You're a cop. You know hiring an attorney can send a very powerful message: this is adversarial. You love your work. It's hard. It's often underappreciated. You risk you life every day you go to work. You risk your health. But you're committed and you knew what you were in for when you took the job. The last thing you want to do is create ill-will with the folks you've sworn to serve and protect. But does that also mean you can't protect yourself, too?
You've been hurt: whether it is a back injury from wrestling a suspect to the ground, or PTSD from handling one too many assault cases, your commitment to your job deserves an equal commitment to yourself-and the people who love you.

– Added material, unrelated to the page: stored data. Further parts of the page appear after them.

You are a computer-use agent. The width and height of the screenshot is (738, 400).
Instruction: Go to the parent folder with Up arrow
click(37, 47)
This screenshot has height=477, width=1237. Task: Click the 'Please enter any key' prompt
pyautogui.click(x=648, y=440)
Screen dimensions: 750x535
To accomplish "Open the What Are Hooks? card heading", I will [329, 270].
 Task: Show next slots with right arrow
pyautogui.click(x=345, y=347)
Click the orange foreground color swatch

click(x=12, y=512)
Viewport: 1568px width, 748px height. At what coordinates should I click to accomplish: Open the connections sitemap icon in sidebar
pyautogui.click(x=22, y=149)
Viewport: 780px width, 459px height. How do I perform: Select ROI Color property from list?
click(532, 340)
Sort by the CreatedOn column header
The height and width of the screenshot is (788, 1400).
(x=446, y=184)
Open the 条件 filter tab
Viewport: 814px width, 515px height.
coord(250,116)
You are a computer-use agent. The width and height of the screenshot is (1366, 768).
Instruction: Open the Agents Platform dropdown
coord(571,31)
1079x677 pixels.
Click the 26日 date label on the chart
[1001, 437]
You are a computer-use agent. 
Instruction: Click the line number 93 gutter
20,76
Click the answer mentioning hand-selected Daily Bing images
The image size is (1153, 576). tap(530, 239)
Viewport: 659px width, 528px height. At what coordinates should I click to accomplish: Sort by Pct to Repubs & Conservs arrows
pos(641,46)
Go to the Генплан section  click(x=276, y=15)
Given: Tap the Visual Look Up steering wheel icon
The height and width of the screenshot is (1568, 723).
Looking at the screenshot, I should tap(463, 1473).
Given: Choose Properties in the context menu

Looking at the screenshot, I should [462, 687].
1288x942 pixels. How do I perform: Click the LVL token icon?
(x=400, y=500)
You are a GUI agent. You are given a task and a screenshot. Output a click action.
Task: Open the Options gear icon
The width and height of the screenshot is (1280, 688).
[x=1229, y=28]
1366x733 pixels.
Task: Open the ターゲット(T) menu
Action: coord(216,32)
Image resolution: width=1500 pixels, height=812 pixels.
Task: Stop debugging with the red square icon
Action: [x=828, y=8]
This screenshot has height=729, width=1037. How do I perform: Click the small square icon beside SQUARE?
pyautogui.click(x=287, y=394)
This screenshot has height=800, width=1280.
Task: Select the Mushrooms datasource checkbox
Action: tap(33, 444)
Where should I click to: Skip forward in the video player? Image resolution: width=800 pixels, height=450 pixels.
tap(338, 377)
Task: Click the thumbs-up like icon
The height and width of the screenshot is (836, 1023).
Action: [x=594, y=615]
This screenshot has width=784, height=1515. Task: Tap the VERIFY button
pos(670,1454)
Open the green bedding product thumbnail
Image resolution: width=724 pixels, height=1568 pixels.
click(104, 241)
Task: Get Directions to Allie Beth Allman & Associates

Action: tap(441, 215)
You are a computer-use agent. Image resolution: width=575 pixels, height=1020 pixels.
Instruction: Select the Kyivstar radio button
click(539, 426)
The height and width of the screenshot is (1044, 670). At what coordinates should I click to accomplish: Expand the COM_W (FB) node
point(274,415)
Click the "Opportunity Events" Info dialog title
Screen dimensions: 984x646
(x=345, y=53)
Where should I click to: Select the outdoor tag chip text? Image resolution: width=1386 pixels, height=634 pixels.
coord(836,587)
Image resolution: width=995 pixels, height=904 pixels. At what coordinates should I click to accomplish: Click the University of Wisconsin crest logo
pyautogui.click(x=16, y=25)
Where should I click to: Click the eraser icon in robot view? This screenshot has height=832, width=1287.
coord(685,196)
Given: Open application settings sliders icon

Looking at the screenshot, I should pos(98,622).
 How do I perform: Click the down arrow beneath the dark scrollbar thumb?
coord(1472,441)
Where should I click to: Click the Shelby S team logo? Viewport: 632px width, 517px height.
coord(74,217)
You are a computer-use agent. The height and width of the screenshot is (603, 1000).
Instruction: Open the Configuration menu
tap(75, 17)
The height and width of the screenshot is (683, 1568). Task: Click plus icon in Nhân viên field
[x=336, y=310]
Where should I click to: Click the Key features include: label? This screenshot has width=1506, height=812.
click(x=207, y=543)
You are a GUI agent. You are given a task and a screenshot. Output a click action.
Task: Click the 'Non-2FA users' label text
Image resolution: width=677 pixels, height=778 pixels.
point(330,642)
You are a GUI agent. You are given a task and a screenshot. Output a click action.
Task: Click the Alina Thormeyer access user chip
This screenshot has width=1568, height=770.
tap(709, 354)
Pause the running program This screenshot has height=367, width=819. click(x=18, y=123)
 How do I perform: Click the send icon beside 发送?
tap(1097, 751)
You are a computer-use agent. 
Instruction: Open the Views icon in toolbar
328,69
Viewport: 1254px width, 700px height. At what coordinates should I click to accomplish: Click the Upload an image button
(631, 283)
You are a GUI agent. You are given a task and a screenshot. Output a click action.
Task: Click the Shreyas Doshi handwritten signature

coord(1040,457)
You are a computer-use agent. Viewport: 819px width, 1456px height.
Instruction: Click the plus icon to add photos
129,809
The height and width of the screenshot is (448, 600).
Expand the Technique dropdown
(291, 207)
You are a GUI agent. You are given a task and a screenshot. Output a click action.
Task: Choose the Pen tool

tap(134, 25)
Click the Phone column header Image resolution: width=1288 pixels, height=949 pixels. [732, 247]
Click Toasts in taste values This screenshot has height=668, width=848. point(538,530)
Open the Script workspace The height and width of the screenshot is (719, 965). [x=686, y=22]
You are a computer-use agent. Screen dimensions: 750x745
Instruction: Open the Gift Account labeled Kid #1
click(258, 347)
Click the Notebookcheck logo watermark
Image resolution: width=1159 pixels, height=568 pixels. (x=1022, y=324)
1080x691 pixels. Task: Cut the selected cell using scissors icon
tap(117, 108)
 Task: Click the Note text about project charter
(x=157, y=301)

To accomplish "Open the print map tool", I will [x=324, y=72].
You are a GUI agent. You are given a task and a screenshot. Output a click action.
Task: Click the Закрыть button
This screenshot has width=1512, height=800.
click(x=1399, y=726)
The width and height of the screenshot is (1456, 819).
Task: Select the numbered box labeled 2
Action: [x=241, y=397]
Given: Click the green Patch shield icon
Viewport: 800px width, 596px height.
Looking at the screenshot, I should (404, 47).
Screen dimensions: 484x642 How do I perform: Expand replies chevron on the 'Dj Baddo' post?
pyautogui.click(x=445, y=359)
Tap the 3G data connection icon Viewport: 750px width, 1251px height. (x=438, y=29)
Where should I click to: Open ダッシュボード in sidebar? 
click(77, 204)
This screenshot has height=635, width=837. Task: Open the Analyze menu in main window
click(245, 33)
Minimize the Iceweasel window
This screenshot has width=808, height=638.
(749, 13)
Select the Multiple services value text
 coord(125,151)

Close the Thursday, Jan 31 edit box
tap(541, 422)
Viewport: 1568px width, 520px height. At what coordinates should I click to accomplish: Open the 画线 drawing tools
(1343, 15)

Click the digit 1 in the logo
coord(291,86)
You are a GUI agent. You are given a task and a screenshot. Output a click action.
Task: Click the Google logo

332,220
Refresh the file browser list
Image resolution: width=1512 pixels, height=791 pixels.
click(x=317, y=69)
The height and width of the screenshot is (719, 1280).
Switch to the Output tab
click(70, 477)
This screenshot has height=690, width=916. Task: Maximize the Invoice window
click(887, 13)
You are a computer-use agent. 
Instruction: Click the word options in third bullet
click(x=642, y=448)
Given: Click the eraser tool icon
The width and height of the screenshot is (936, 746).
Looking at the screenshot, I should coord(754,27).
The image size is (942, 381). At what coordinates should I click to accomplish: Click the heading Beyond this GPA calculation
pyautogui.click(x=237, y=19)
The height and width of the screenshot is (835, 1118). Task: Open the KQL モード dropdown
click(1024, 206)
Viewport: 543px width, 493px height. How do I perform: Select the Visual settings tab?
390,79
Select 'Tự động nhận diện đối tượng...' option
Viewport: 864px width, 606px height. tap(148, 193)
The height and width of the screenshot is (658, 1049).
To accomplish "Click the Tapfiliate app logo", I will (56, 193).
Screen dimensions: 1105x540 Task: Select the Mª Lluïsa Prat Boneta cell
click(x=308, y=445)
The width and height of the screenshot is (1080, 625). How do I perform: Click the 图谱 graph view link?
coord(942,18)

Does hiring an attorney mean I have to play hardball?
Still, you struggle with the idea of getting an attorney to help with your wage loss and expenses related to your injury. Will retaining legal counsel create a cloud of doubt and mistrust about who you are, about your ability to do your job?
Good news! Handling a workers' compensation claim is easier for your city when they are dealing with qualified legal counsel. That may seem counter-intuitive, but think about it: if your partner were a surgeon instead of another officer, how much work would you accomplish in a shift? Your time would be used explaining procedure, rules and how to make sure you preserve a crime scene.
Experts work best with experts
The same is true of working with a non-attorney in a legal case. It is simply easier and faster to proceed with someone already familiar with how legal cases begin, progress and settle. Quite simply, it saves money for attorneys to partner together to resolve a case.
Your employer knows you give your all every day. Your employer is well aware of the sacrifices you make for you and for your family. Without a fit and healthy officer, your employer knows the public's safety suffers.
If you've been hurt at work, allow an attorney to help you get the medical attention you need and deserve. In the long run, it created greater good for all involved: you and the people you serve.